> [Data provided]:
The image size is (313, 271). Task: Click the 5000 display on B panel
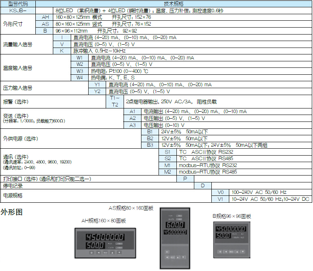pos(223,235)
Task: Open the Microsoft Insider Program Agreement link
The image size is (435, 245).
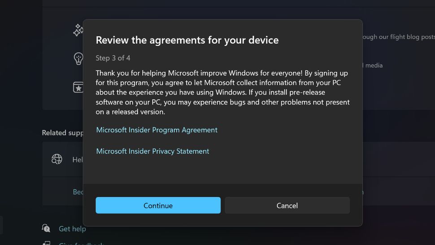Action: (157, 130)
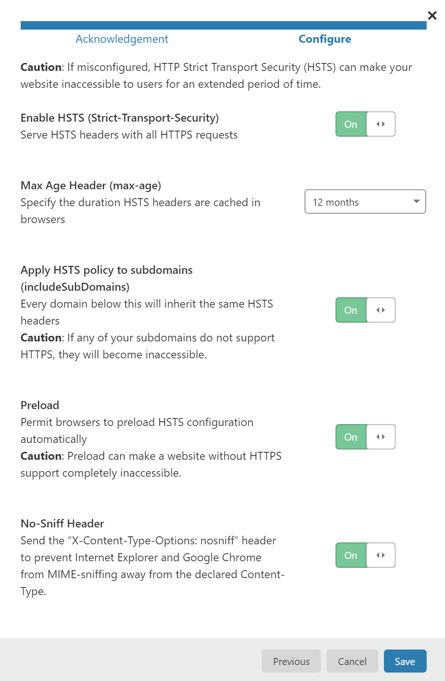This screenshot has width=445, height=681.
Task: Click the Previous button
Action: [x=291, y=661]
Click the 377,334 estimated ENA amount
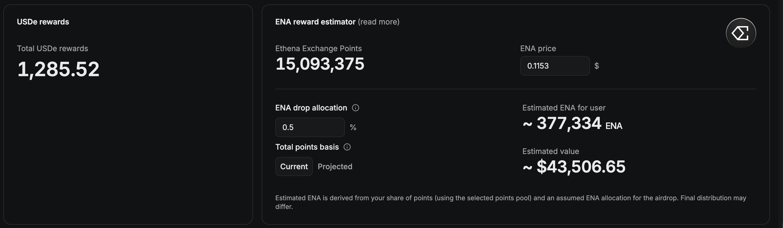 tap(568, 123)
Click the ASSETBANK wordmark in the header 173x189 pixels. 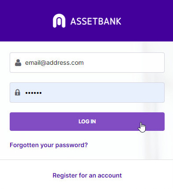(96, 21)
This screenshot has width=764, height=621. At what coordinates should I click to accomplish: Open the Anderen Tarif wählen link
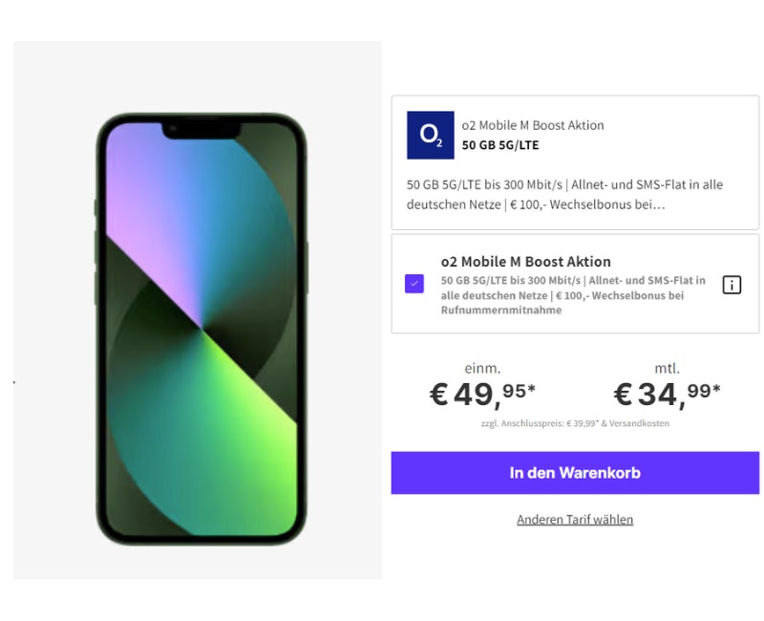[575, 520]
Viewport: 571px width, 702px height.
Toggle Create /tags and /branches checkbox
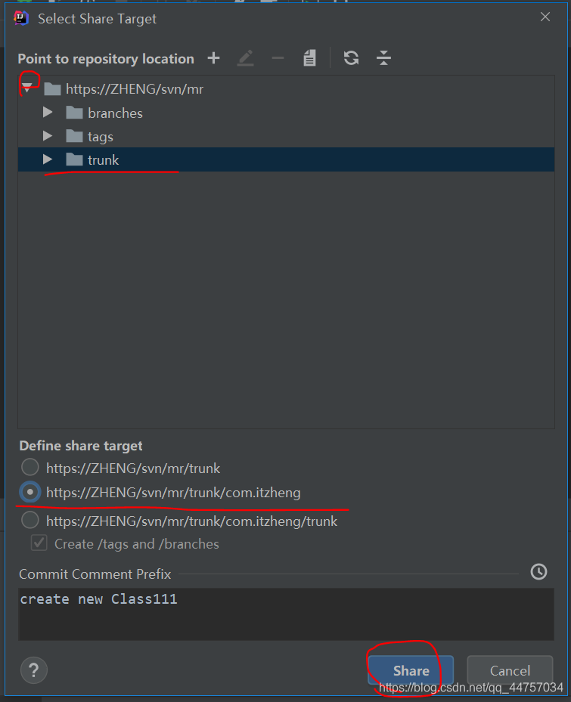(39, 543)

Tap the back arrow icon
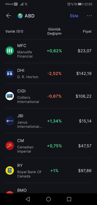tap(9, 16)
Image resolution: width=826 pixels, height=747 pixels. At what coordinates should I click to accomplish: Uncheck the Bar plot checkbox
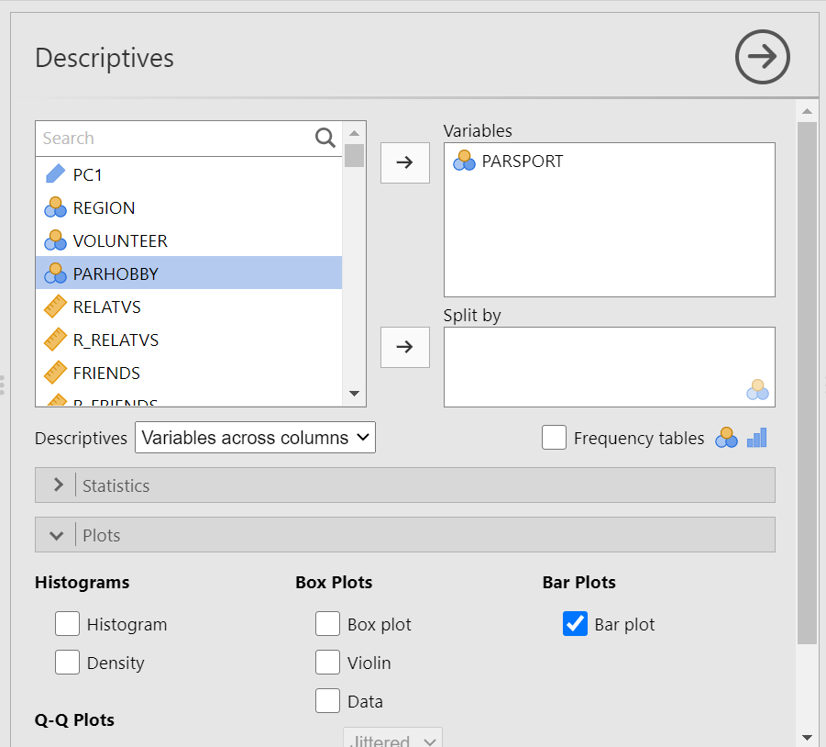[575, 624]
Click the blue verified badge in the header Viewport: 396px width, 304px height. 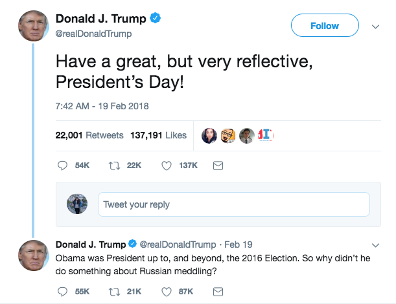(155, 19)
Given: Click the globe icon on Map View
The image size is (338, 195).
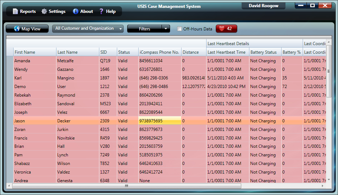Looking at the screenshot, I should click(17, 29).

> [What is needed]: Copy out the items starting at the line that has "Given: Click the globe icon on Map View" and ending with the last line of the items, including both of those lines. Omit the pictures from your copy.

> [Response below]:
Given: Click the globe icon on Map View
The image size is (338, 195).
Looking at the screenshot, I should click(17, 29).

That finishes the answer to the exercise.